Sunday, July 05, 2009

Weekend wrap-up

Well, the sun finally decided to make a cameo appearance in Upstate NY and everyone's feeling better. While, I'm on the subject of weather, I've got a question that I'd love to have someone clarify. When the local weatherperson says today's high will be 68 degrees, well below our average for this date of 81... do they really mean AVERAGE or do they really mean NORMAL? I suspect that it's really a normal temperature for a given date because our departure from AVERAGE every day is so substantial that eventually our average would start showing some real fluctuations.

On to news....

Swedish Banks now want customers to pay for the privilege of holding their money.

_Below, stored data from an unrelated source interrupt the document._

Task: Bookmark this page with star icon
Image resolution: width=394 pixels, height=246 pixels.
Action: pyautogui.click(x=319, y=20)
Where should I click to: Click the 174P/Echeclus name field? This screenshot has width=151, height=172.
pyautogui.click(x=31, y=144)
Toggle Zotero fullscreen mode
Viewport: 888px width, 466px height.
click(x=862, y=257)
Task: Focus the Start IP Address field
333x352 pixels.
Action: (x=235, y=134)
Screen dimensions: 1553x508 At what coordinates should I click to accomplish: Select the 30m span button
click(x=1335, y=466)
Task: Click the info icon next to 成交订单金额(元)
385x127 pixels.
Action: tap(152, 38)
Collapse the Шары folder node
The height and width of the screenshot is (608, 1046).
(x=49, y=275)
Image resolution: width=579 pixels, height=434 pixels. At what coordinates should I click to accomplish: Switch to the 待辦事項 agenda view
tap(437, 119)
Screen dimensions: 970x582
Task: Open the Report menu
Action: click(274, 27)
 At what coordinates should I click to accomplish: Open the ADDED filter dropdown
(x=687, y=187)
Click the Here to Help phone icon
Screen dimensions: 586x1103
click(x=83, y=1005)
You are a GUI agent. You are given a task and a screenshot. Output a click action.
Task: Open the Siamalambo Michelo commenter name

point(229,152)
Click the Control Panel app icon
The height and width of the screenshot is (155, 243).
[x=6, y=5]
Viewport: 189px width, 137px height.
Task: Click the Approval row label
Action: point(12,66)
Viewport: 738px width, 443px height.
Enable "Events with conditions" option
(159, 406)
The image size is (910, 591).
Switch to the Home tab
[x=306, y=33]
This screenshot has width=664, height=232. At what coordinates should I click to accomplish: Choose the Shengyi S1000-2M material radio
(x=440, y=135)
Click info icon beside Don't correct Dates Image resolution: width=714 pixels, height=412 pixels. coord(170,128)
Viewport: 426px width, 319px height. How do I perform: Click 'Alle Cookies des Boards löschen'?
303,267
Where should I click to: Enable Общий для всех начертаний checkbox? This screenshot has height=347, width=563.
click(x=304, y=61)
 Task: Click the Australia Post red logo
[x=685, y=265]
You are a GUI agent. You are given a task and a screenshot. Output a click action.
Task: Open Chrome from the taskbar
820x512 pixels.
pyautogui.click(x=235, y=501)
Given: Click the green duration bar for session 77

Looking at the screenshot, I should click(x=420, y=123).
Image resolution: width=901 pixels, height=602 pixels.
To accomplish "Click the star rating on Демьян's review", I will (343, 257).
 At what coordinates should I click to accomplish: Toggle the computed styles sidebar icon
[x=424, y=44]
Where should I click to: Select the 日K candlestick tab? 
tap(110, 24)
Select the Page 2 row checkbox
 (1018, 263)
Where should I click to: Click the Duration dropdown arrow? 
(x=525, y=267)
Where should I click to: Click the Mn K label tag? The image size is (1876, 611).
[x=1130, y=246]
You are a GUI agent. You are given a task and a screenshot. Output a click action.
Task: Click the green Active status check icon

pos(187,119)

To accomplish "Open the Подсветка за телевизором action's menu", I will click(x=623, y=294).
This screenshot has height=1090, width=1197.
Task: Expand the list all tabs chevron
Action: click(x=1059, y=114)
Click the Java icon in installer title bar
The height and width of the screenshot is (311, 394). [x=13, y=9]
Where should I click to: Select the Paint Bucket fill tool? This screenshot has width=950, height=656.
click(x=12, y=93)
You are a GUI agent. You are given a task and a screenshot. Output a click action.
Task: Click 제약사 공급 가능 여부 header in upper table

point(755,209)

Well, about a year ago I joked that it wouldn't surprise me if we continue along our current path that punishes savers and rewards those that are leveraged to their eyeballs, if banks started charging you for the privilege of holding your money.

"Deep economic downturn
Economic activity abroad is very weak and this hits Sweden hard. Exports have fallen substantially and the situation on the labour market is continuing to deteriorate rapidly. The information received in recent months points to the economic downturn in 2009 being somewhat deeper than the Riksbank forecast in April.

Deposit Rate
The decision on the repo rate will apply with effect from Wednesday, 8 July. The deposit rate is at the same time cut to -0.25 per cent and the lending rate to 0.75 per cent."

That's not a misprint. Instead of paying interest on deposits, Swedish depositors will now PAY their banks 0.25% per year. Those banks might deserve to get a Jimmy Stewart style run on their deposits tomorrow.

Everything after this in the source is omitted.